Dataset items:
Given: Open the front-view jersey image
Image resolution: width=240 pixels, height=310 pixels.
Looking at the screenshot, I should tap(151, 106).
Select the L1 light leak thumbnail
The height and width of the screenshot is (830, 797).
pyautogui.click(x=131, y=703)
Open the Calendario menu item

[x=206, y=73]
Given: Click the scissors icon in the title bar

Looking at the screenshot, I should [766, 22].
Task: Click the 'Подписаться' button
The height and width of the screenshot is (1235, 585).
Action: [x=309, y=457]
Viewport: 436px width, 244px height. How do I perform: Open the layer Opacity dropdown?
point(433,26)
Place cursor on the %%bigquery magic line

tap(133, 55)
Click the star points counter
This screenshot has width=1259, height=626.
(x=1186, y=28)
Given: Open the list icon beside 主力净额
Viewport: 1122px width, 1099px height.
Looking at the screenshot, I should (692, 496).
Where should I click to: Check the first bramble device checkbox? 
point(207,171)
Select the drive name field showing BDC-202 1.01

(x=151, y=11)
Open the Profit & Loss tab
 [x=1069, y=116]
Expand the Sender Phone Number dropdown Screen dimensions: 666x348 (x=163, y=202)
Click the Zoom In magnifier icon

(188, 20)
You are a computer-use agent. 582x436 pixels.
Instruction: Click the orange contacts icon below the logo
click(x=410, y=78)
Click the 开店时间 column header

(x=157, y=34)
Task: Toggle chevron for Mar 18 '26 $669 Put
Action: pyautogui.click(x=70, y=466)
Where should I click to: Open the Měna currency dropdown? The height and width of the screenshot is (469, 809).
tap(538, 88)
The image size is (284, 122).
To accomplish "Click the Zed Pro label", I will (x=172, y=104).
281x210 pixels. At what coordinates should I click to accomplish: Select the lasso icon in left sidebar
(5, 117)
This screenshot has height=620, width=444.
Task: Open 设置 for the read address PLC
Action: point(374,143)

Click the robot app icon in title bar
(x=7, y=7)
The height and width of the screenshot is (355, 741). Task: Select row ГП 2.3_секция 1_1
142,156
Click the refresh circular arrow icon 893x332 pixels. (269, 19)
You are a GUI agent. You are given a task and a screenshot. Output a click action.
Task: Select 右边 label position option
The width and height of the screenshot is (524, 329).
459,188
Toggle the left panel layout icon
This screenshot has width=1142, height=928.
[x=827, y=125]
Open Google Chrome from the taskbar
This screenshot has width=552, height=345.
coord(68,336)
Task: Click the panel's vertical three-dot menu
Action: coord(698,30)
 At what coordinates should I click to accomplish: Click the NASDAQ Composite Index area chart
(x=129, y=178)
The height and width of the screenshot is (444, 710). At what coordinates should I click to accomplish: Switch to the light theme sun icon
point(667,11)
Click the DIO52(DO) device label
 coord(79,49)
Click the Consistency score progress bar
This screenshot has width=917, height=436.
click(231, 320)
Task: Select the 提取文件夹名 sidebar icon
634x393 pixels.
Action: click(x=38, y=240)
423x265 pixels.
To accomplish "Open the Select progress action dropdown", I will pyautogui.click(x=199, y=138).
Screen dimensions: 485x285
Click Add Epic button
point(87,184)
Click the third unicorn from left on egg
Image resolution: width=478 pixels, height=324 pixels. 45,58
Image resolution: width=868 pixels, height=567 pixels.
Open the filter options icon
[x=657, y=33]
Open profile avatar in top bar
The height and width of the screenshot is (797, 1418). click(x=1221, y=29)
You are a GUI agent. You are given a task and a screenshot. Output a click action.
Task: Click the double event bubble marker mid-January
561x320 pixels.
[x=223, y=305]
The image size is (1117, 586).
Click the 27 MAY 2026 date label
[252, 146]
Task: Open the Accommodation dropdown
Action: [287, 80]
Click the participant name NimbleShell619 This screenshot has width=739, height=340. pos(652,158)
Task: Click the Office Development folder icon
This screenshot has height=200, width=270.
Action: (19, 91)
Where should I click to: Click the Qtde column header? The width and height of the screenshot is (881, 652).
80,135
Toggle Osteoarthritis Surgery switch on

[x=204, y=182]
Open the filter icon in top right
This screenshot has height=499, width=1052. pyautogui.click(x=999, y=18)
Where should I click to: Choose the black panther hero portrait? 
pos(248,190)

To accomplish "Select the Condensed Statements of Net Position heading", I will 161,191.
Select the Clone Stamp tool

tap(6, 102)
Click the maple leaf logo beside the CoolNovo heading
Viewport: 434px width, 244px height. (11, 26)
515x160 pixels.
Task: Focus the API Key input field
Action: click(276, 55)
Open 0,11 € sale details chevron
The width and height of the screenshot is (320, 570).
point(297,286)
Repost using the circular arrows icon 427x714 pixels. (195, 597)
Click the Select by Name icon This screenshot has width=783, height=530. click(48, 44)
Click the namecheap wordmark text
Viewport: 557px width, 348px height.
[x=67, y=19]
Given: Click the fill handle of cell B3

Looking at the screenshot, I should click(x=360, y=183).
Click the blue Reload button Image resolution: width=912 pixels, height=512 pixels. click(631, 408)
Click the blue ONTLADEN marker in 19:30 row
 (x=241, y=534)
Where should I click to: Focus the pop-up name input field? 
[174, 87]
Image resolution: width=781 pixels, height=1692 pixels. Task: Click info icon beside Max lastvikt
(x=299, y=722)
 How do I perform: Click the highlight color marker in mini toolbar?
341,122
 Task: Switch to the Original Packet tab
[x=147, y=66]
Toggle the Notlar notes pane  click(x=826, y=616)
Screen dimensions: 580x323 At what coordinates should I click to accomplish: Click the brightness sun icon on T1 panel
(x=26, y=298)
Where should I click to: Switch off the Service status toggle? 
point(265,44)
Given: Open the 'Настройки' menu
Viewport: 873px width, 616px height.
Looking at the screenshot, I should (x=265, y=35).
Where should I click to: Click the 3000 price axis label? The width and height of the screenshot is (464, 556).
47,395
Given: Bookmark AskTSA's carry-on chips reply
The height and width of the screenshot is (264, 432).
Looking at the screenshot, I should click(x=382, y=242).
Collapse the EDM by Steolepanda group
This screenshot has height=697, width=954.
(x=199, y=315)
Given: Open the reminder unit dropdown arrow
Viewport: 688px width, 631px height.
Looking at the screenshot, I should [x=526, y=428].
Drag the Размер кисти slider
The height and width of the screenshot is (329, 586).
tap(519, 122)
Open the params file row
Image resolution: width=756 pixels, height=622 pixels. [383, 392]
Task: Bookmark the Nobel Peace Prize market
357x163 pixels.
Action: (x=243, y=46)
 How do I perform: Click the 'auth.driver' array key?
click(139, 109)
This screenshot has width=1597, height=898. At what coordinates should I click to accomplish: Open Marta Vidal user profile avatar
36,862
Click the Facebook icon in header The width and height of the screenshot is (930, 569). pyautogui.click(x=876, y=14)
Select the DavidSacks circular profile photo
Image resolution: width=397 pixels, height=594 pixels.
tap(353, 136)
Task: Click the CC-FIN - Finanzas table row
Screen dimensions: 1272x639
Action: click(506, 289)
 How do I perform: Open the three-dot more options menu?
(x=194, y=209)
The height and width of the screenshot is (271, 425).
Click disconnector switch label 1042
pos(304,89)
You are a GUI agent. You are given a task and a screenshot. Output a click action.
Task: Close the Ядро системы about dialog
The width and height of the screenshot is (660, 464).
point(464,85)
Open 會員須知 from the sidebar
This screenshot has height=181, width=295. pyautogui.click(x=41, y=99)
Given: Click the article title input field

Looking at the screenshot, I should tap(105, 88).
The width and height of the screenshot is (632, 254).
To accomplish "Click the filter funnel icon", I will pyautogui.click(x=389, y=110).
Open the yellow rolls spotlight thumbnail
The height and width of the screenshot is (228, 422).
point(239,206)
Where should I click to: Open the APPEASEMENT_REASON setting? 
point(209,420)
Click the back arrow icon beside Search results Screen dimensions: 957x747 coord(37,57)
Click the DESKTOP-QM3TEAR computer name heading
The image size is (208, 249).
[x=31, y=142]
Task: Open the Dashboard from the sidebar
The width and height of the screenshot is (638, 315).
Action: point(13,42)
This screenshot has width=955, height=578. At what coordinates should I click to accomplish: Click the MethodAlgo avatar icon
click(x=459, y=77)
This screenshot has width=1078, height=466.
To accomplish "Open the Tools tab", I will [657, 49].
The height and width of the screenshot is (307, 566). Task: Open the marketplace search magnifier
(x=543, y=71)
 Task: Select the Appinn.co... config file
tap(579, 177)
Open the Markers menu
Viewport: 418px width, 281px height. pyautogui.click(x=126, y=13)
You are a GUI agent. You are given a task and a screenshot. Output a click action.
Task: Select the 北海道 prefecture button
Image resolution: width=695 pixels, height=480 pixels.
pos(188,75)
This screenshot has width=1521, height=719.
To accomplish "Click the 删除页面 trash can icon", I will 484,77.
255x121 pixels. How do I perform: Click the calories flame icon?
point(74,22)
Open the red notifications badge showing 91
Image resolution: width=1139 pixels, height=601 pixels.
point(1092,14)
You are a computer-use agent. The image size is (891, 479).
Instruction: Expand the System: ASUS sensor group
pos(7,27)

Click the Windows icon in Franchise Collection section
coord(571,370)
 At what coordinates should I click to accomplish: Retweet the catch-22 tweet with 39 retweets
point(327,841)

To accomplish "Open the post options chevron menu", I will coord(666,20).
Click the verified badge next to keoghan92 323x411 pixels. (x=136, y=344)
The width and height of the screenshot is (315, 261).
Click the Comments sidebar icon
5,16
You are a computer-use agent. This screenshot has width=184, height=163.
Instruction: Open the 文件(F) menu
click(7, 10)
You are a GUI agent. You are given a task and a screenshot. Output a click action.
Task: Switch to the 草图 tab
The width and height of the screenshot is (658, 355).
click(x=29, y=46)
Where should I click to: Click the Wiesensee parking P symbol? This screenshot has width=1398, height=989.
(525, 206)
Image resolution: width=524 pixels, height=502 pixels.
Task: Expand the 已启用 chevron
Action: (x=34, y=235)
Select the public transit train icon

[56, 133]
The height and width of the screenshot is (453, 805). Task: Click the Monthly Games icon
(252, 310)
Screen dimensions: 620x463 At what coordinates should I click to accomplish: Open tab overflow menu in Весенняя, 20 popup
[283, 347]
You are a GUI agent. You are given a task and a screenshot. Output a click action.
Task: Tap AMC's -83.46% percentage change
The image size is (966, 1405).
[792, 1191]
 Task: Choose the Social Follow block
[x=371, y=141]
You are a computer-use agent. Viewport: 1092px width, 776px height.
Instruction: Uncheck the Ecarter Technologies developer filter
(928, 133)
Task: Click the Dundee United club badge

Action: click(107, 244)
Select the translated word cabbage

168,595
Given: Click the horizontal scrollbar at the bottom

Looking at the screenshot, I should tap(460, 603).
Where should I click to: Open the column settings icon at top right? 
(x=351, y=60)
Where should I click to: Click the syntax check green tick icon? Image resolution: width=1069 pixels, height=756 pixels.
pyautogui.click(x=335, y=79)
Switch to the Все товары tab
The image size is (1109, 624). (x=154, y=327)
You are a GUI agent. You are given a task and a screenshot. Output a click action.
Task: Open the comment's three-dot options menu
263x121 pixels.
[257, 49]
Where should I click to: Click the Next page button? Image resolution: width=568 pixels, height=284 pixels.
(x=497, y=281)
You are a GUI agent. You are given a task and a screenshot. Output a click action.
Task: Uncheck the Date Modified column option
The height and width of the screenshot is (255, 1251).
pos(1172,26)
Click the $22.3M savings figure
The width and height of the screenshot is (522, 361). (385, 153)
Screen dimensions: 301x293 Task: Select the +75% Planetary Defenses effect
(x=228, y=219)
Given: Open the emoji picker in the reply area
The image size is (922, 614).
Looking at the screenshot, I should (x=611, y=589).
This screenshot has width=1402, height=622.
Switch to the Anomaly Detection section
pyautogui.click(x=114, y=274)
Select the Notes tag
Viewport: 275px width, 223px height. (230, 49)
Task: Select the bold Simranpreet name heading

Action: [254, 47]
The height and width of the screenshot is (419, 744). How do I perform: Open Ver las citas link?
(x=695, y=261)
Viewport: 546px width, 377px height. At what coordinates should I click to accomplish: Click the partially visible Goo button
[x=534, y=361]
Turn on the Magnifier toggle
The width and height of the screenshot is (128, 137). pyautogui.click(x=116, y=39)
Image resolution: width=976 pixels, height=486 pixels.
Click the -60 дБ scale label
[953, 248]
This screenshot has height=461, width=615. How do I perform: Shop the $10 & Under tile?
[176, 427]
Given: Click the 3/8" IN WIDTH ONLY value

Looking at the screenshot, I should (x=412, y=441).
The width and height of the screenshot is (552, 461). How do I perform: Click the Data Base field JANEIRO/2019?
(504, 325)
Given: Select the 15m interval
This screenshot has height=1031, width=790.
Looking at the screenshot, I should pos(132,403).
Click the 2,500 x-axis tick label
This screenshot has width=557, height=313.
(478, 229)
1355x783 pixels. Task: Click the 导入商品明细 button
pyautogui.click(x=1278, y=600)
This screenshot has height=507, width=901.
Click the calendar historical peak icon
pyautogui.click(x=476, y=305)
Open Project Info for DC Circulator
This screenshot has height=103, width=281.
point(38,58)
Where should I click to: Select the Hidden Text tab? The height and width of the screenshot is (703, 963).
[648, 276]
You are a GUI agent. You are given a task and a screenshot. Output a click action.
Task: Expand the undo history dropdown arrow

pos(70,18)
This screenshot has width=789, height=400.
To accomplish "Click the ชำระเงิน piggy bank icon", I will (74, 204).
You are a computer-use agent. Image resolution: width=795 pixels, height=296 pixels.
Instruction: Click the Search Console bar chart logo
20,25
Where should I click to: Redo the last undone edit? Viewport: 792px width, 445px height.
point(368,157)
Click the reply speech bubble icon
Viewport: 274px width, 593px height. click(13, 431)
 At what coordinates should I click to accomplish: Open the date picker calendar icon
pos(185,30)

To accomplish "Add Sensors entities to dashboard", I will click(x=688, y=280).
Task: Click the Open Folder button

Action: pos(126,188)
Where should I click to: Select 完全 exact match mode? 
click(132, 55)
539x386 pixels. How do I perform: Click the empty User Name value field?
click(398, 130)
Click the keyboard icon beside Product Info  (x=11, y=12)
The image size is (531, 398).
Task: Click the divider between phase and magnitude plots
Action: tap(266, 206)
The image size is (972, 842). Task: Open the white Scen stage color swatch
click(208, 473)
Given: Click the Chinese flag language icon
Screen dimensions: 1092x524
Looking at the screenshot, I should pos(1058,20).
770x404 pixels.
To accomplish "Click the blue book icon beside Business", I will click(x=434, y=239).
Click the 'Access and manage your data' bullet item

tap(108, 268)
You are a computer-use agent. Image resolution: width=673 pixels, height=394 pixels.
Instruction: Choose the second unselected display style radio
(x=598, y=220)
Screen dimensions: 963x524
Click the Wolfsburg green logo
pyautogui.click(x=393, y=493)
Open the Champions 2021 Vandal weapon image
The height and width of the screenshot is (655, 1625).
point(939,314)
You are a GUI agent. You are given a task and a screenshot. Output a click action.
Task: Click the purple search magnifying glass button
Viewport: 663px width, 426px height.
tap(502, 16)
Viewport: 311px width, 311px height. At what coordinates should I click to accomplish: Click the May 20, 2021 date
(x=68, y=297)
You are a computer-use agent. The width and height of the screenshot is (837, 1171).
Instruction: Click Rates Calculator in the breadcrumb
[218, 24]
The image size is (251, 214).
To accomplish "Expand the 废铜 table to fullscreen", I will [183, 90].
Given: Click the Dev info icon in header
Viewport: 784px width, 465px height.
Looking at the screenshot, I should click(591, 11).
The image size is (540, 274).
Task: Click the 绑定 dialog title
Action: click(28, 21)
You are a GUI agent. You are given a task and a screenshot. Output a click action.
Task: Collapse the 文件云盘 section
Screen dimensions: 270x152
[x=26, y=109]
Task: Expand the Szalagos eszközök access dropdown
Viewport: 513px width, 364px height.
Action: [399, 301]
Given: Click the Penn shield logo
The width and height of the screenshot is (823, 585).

- _Goal of the exercise_
Pick out every line above that contains the word "Collapse" and copy it.

- _Exercise answer_
Collapse the EDM by Steolepanda group
Task: Collapse the 文件云盘 section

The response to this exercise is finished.